Posted by Rajan Chandras
Monday, September 10, 2007
7:24 AM

It's probably true in more ways than one, but the four-letter word I'm thinking of is RISK. The ultimate objective of IT governance is two-fold: enhance business value and reduce business risk from information technology. A recent book I read does a pretty good job of addressing the latter, and goes onto my "Recommended Reading" bookshelf.

As IT continues to grow in strategic importance — and let's face it, IT "arrived" years ago, naysayers be damned — IT is also a source of increasing business risk and disruption. The vulnerability of airlines to any technological malfunction (or, of course, misalignment in the human-computer interface) is a stellar example of the disruptive power of IT.

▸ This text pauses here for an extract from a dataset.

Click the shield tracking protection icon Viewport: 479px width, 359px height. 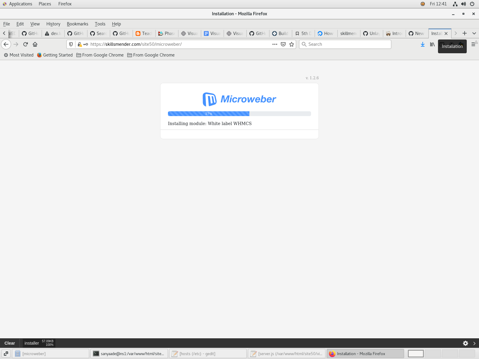(x=71, y=44)
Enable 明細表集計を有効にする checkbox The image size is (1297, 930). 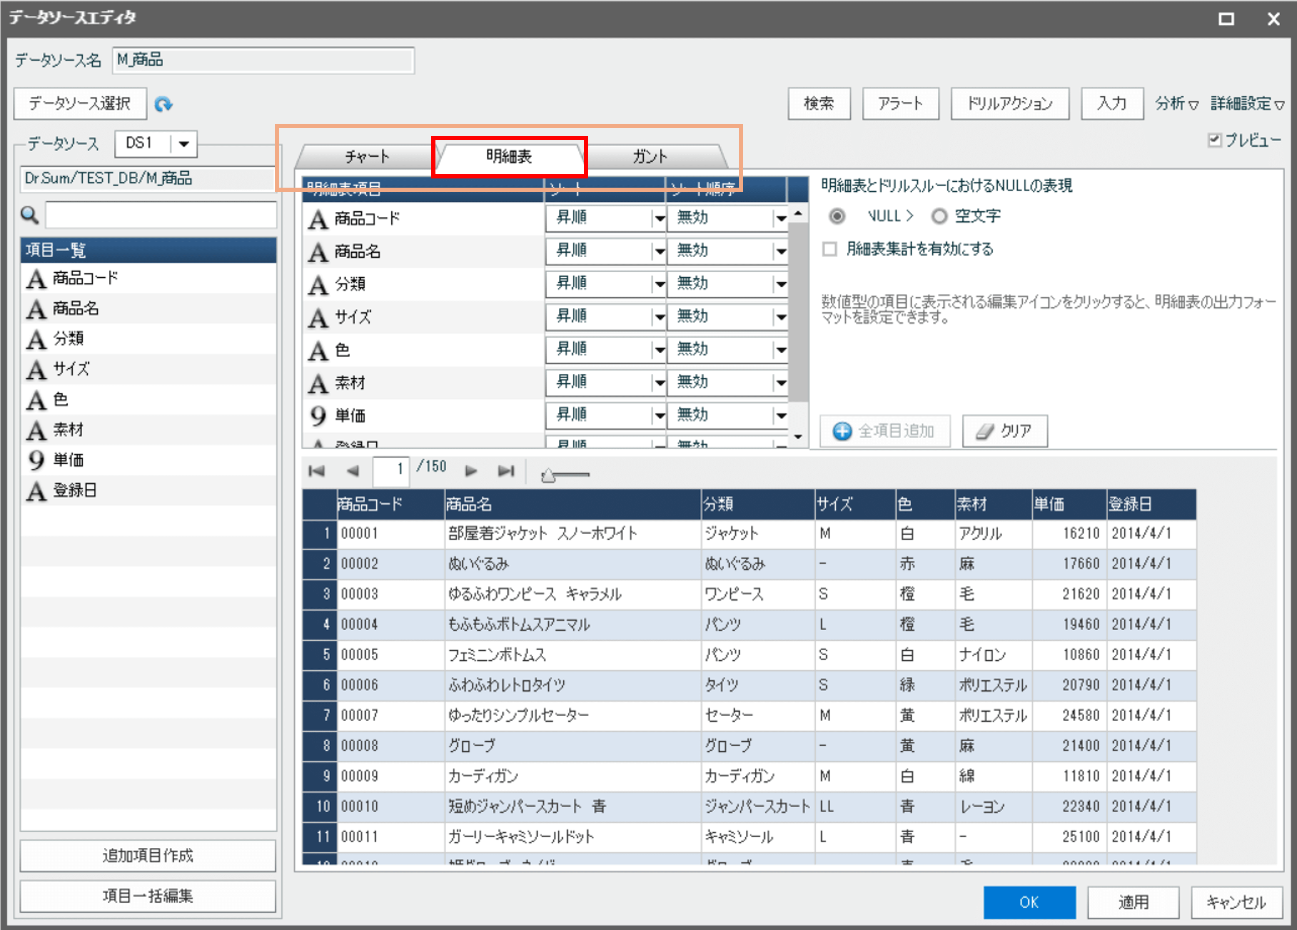click(x=829, y=249)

By now, we are all fairly adept at identifying risks in technology projects, but too often our view of the risks ends with the immediate impact related to the project and project stake-holders. What is needed is the ability to follow the risk threads to the logical end. In most cases, this end is the threat to one or more business processes, which can seriously disrupt the enterprise and, hence, impact enterprise stake-holders.

IT Risk: Turning Business Threats into Competitive Advantage, by George Westerman and Richard Hunter (Harvard Business School Press) does a great job of discussing technology risk in the context of business disruption. The book also proposes an approach to address technology risk, driven by…

• Three "Core Disciplines" of risk management
• A four-pronged framework for managing IT risk
• Five key practices for effective IT risk governance, and last but not the least
• Ten ways executives can improve IT risk management

The "Monk" in me secretly laments that the authors could not find either six or twelve ideas for executives instead of ten… the math would have been so satisfying… but in other respects, the book is more than satisfactory.

I'm a strong believer in the maxim that the state of the organization reflects the state of the leadership, and this extends to risk management. IT risk management is a topic that no technology (or business) executive can afford to ignore, and I agree with the book's premise that "A risk-aware culture starts at the top."

What have you done for risk management lately?